One might say, “Like mother, like daughter” when it comes to what makes a good package. The card read, “Kathe selected this for our January Book Club. Mom, you can check off the ‘family member recommended’ box on the 2016 Reading Challenge and Dad, you’ll recognize yourself on page 140 especially (and other pages as well). You’ll both enjoy this.” In the package was A Man Called Ove.
I’ll briefly fill you in on finding Al on page 140. “When he was driving somewhere, he drew up schedules and plans and decided where they’d fill up and when they’d stop for coffee, all in the interest of making the trip as time efficient as possible. He studied maps and estimated exactly how long each leg of the journey would take . . .” You get the drift, and anybody who knows Al sees a kindred spirit in Ove. There were other similarities.
Gruffly, Ove avoids his neighbors only to help them out just this once with driving lessons, chauffeuring, or repair and building work. Then the curmudgeon lets his aggravation go, “He’d never understood the need to go around stewing on why things turned out the way they did.
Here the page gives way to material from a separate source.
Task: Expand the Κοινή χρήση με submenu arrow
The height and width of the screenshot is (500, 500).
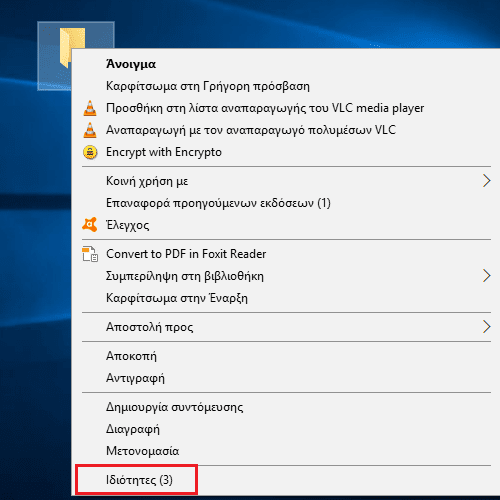Action: click(x=487, y=181)
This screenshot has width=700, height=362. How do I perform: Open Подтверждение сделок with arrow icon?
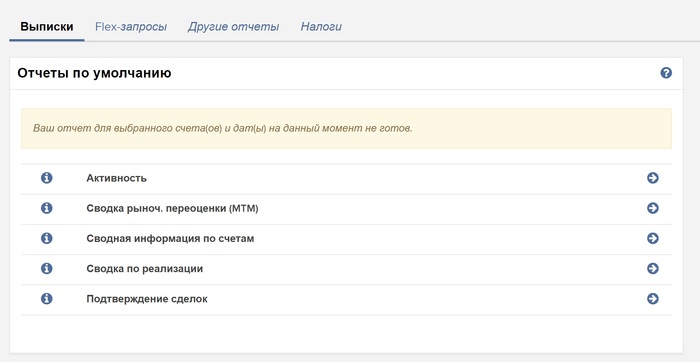click(x=653, y=299)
You are what you are and you do what you do, and that was good enough for Ove” – a philosophy Al shares.
When his neighbor’s wife opens the door, Ove sees and knows enough not to comment as she, “. . .wipes her eyes and blinks away the pain. As women of that generation do. As if they stood in the doorway every morning, determinedly driving sorrow out of the house with a broom.” Instead, he gives her something to do that gives momentary reprieve from her sorrow.
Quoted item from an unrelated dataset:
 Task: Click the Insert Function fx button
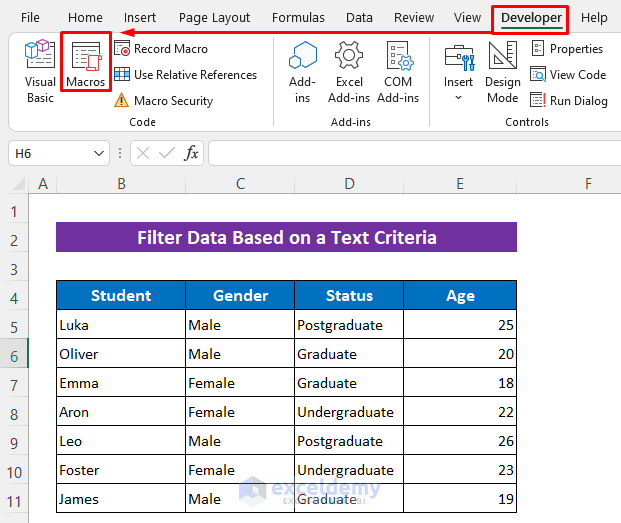(191, 153)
I’ll leave without comment my last similarity quote. “It is difficult to admit that one is wrong. Particularly when one has been wrong for a very long time. Sonja used to say that Ove had only admitted he was wrong on one occasion . . .”
Al gave up on the book and said, “I couldn’t get into it.” Whether he recognized himself in Ove, I don’t know. More likely, the problem was that the book does not begin at the beginning and travel straight to the end. While I loved the narrative that switched back and forth between past and present, I think Al and Ove would have admonished Fredrik Backman to start at the beginning and tell the story straight.
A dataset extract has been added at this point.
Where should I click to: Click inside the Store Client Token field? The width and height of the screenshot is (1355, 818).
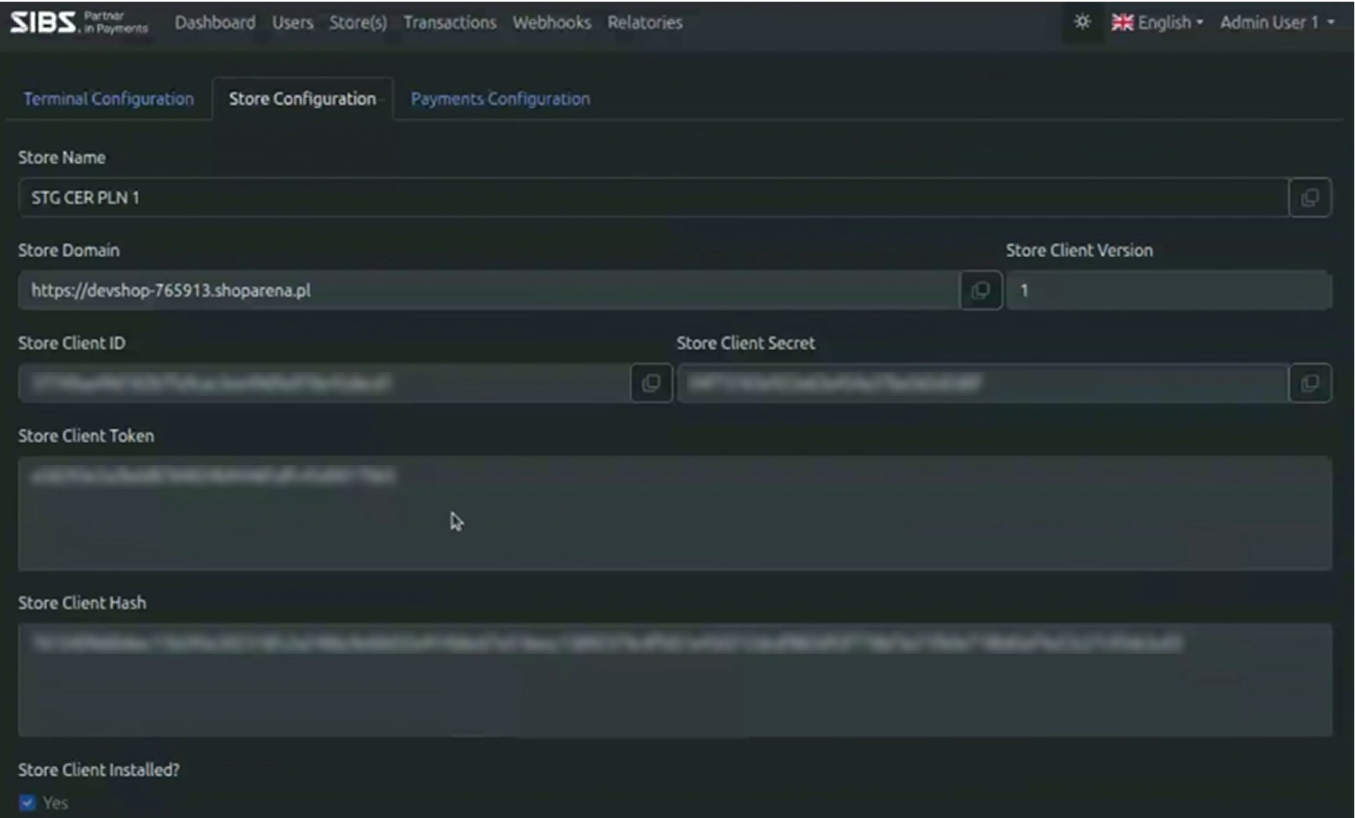click(674, 513)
I loved every word. It’s hard to explain how a book with the main character making multiple attempts to commit suicide after his wife’s death (about the only way he is different from Al) could be so amusing – attempts always interrupted by a nuisance call from someone who needs him. I’ve passed the book along. At last count, five friends share my enthusiasm even if the mirror image of Al is not quite as clear as it was to Anna and me.